Tiongkok Tangguhkan Perjanjian Bantuan Hukum Hong Kong dengan Selandia Baru - Image from gambar diambil dari internet, segala keluhan mengenai hak cipta, dapat menghubungi kami
Hong Kong, Bolong.id - Tiongkok menangguhkan perjanjian ekstradisi Daerah Administratif Khusus Hong Kong (HKSAR) dan perjanjian bantuan hukum timbal balik masalah pidana dengan Selandia Baru. Itu karena Selandia Baru dianggap telah mempolitisasi kerjasama peradilan dan mencampuri urusan dalam negeri Tiongkok, dengan menangguhkan perjanjian ekstradisi Hong Kong.
Hal ini disampaikan oleh juru bicara Kementerian Luar Negeri Tiongkok (外交部), Wang Wenbin (汪文斌), dalam konferensi pers pada hari Senin (3/8/2020).
“Penangguhan sepihak yang dilakukan Selandia Baru terhadap perjanjian ekstradisi Hong Kong menggunakan pemberlakuan Undang-Undang Keamanan Nasional Hong Kong yang diterapkan Tiongkok sebagai alasan, secara serius telah melanggar hukum internasional dan norma-norma dasar hubungan internasional, serta merusak fondasi kerjasama peradilan HKSAR,” ungkap Wang, dilansir dari Global Times.
Ia juga menambahkan, "Tiongkok dengan tegas menentang tindakan Selandia Baru ini dan karena itu telah memutuskan untuk menangguhkan perjanjian ekstradisi dan bantuan hukum HKSAR dengan Selandia Baru.”

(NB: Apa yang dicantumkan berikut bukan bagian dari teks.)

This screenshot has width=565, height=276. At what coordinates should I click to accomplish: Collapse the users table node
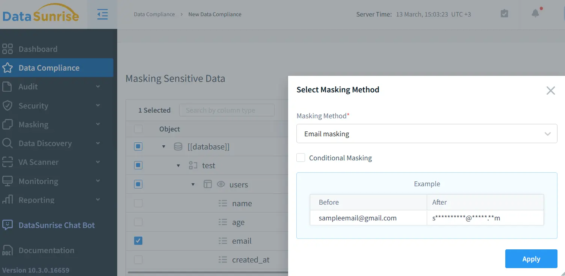(193, 184)
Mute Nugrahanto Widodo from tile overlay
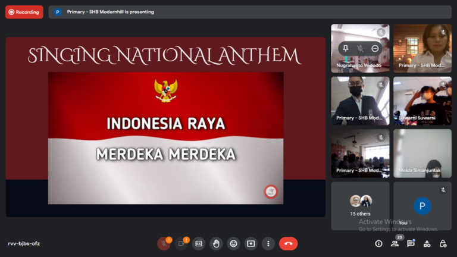457x257 pixels. coord(360,48)
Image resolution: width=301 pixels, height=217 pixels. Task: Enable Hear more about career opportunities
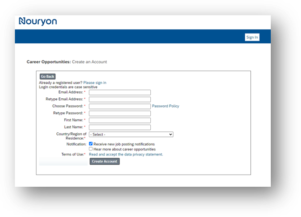pos(91,149)
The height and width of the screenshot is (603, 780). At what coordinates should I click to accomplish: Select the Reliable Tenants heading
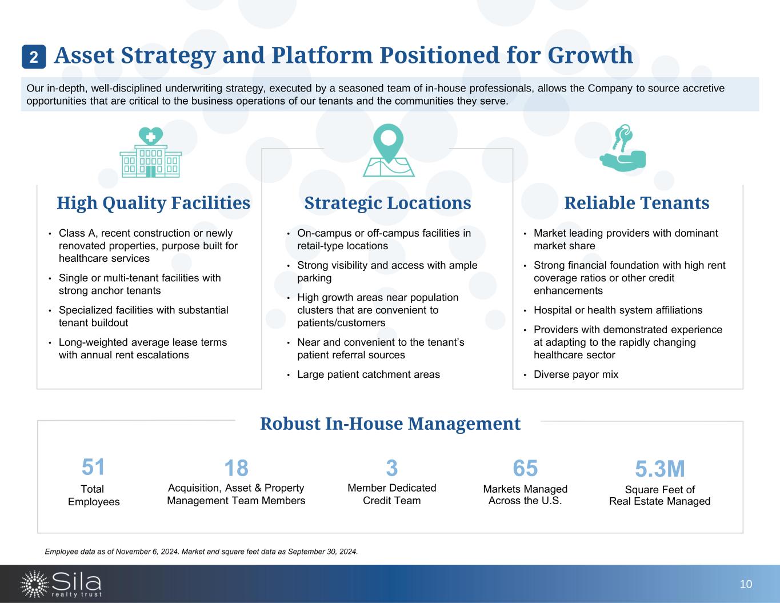coord(636,203)
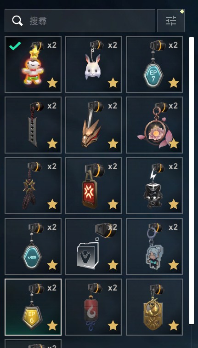
Task: Open the filter options icon
Action: (171, 21)
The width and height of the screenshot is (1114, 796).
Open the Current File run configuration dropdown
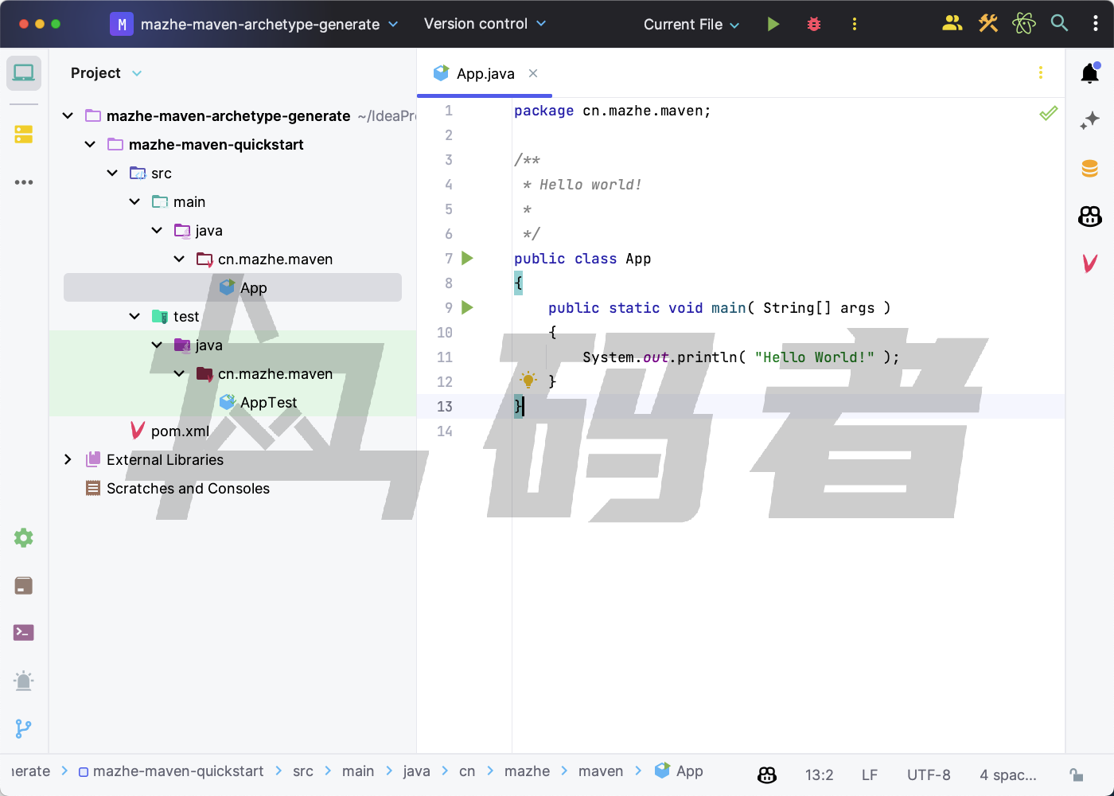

Menteri Luar Negeri Selandia Baru, Winston Peters, mengumumkan penangguhan perjanjian ekstradisi negara itu dengan Hong Kong pada 28 Juli lalu. Keputusan tersebut menjadikan Selandia Baru sebagai negara keempat dalam aliansi intelijen “Five Eyes” yang melakukan hal serupa. Ketiga negara lainnya yaitu Inggris, Australia dan Kanada.
Winston Peters mengatakan dalam sebuah pernyataan bahwa tindakan ini merupakan tanggapan terhadap pengesahan Undang-Undang Keamanan Nasional Hong Kong yang ia klaim akan merusak prinsip "satu negara, dua sistem".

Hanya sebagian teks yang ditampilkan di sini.